Former Federal Republic in Northern Mexico, 1854

The Republic of Baja California and Sonora, simply known as the Republic of Sonora, was a short-lived, unrecognized federal republic ruled by filibuster William Walker in 1854. It was based in Baja California and also claimed (but never controlled) Sonora. Walker's actions generated interest back in San Francisco, where bonds for the Republic of Sonora were sold, and its flag was even raised in places. However, Walker's enterprise suffered from a lack of supplies and discontent from within, and the Mexican government quickly forced Walker to retreat.

==History==

In the summer of 1853, an American adventurer and filibuster named William Walker traveled to Guaymas seeking a grant from the government of Mexico to create a colony that would serve as a fortified frontier, protecting US soil from raids by Native Americans. Mexico refused, and Walker returned to San Francisco determined to obtain his colony anyway. He began recruiting American supporters of slavery and Manifest Destiny, mostly inhabitants of Kentucky and Tennessee. His proposed buffer colony turned into plans to establish the independent Republic of Sonora as a part of the American Union, like the Republic of Texas. He funded his project by "selling scripts which were redeemable in lands of Sonora."
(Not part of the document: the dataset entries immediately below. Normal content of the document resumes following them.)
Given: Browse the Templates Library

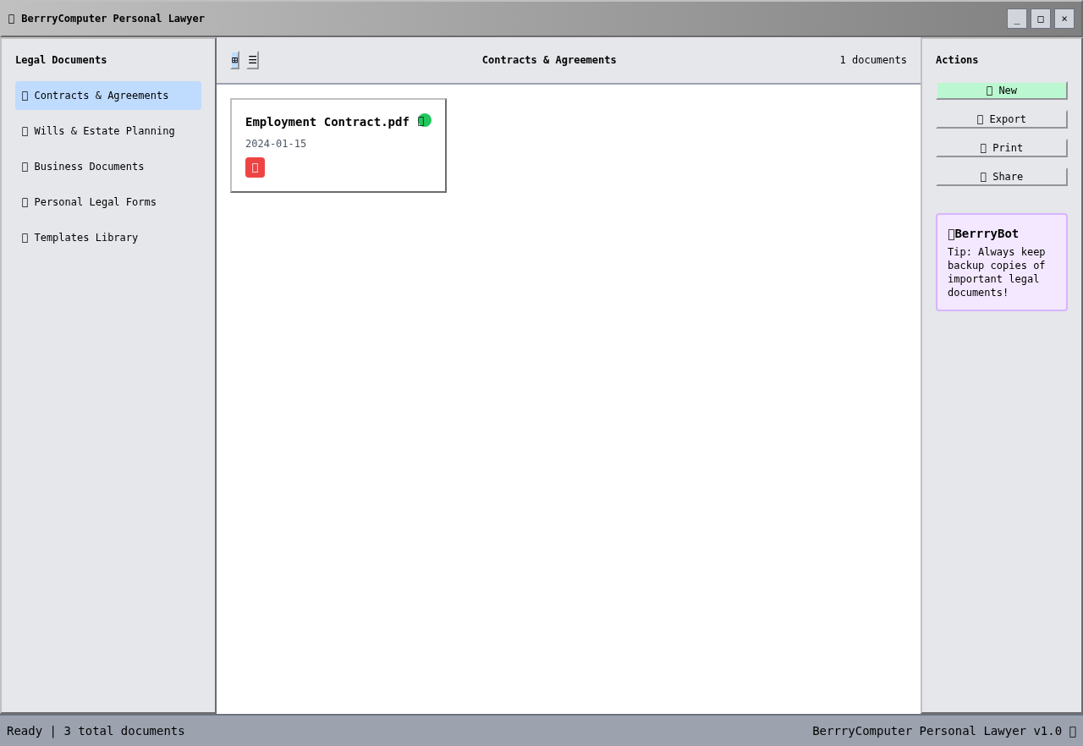Looking at the screenshot, I should (x=108, y=238).

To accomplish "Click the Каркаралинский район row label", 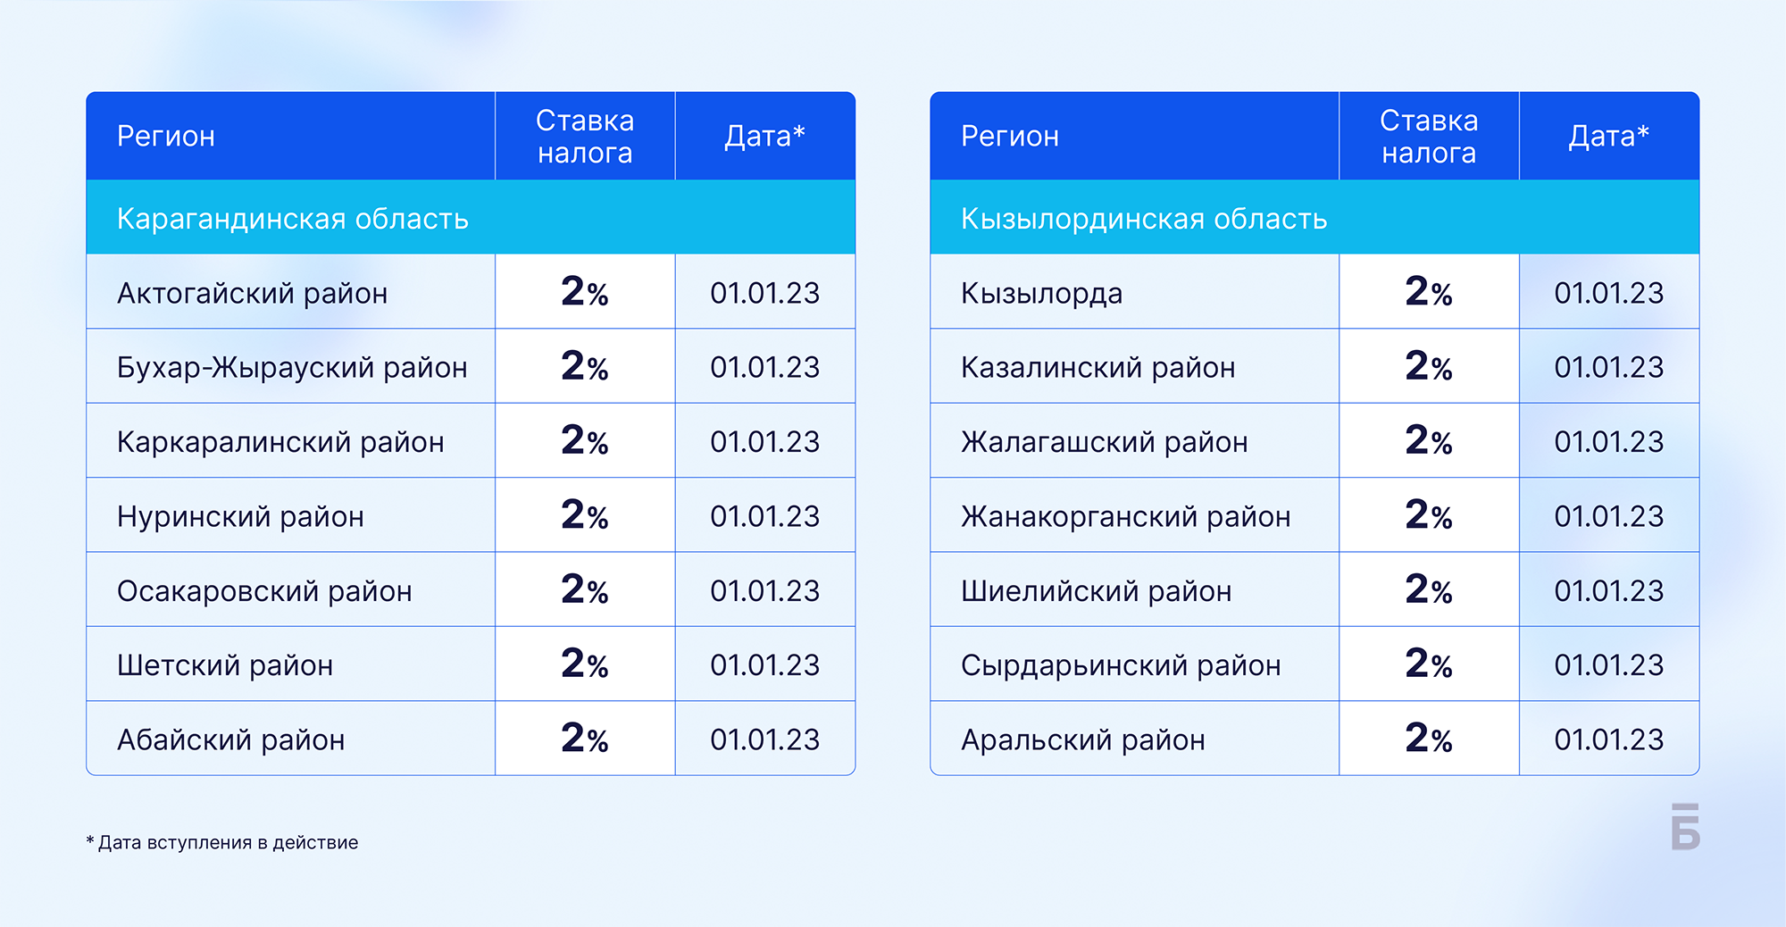I will 280,441.
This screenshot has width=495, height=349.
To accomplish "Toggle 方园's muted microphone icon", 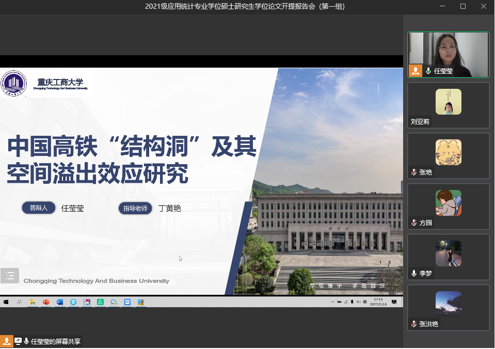I will point(413,223).
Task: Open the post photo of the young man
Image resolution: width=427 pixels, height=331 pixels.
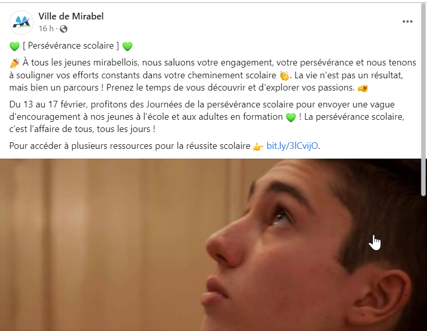Action: tap(210, 245)
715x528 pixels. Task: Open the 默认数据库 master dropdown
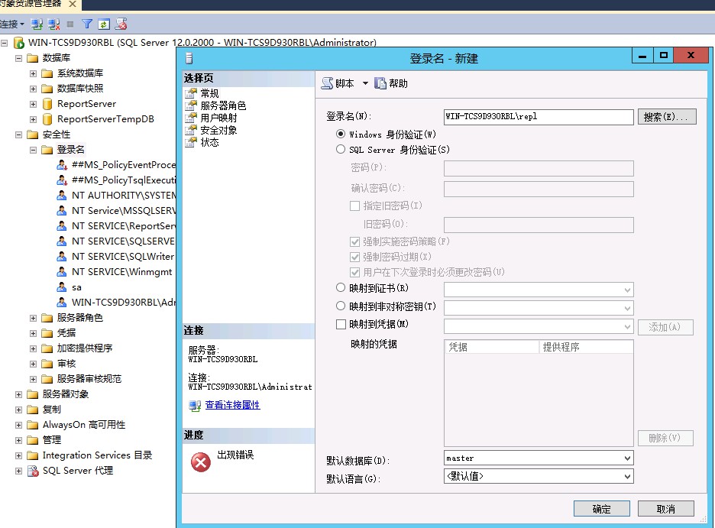coord(627,458)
On October 15, 1853, Walker set out with 45 men to invade and conquer the Mexican territories of Baja California and Sonora. He succeeded in capturing La Paz, the capital of sparsely populated Baja California, and declared the Republic of Baja California, with himself as president and his partner, Henry P. Watkins, as vice president. He then put the region under the laws of the American state of Louisiana, where slavery remained legal in 1854. He declared independence from Mexico on January 10, 1854. Fearful of attacks by Mexico, Walker moved his position twice over the next three months, first to Cabo San Lucas, and then further north to Ensenada to maintain a more secure position of operations. He never gained control of Sonora but three months later, he pronounced Baja California part of a larger Republic of Sonora.
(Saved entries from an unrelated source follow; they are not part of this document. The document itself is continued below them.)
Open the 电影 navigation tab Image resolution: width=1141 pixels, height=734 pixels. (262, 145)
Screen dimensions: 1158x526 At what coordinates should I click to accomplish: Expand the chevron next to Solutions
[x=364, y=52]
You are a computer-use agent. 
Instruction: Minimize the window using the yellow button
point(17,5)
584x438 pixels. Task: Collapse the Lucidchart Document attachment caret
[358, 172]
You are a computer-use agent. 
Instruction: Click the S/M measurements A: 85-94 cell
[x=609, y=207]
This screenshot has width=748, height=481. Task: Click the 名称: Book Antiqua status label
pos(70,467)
Walker's actions generated large amounts of interest back in San Francisco, where bonds for the Republic of Sonora were sold and its flag was even raised in places. However, Walker was never able to take advantage of his project's popularity. A serious lack of supplies, severe aridity of Baja California, discontent within his party and a swift reaction by the Mexican government quickly forced Walker to retreat.

Back in California, Walker was put on trial for conducting an illegal war. The judge indicated that Walker was guilty of violating the peace treaty agreed upon by the United States and Mexico after the Mexican–American War (1846–48). However, it was the era of Manifest Destiny, and, consequently, his filibustering project was popular in the southern and western United States. Because of this, the jury took only eight minutes to acquit him.

== Government ==
The Republic of Sonora did not use the same civil code that it had when it was a Mexican state, but rather used that of the Republic of Baja California, which used that of the State of Louisiana. In November 1853, President Walker said: "From now on and henceforth to this date, the civil code and the code of procedures of the state of Louisiana will be followed for the government and law as long as the courts of the republic are organized."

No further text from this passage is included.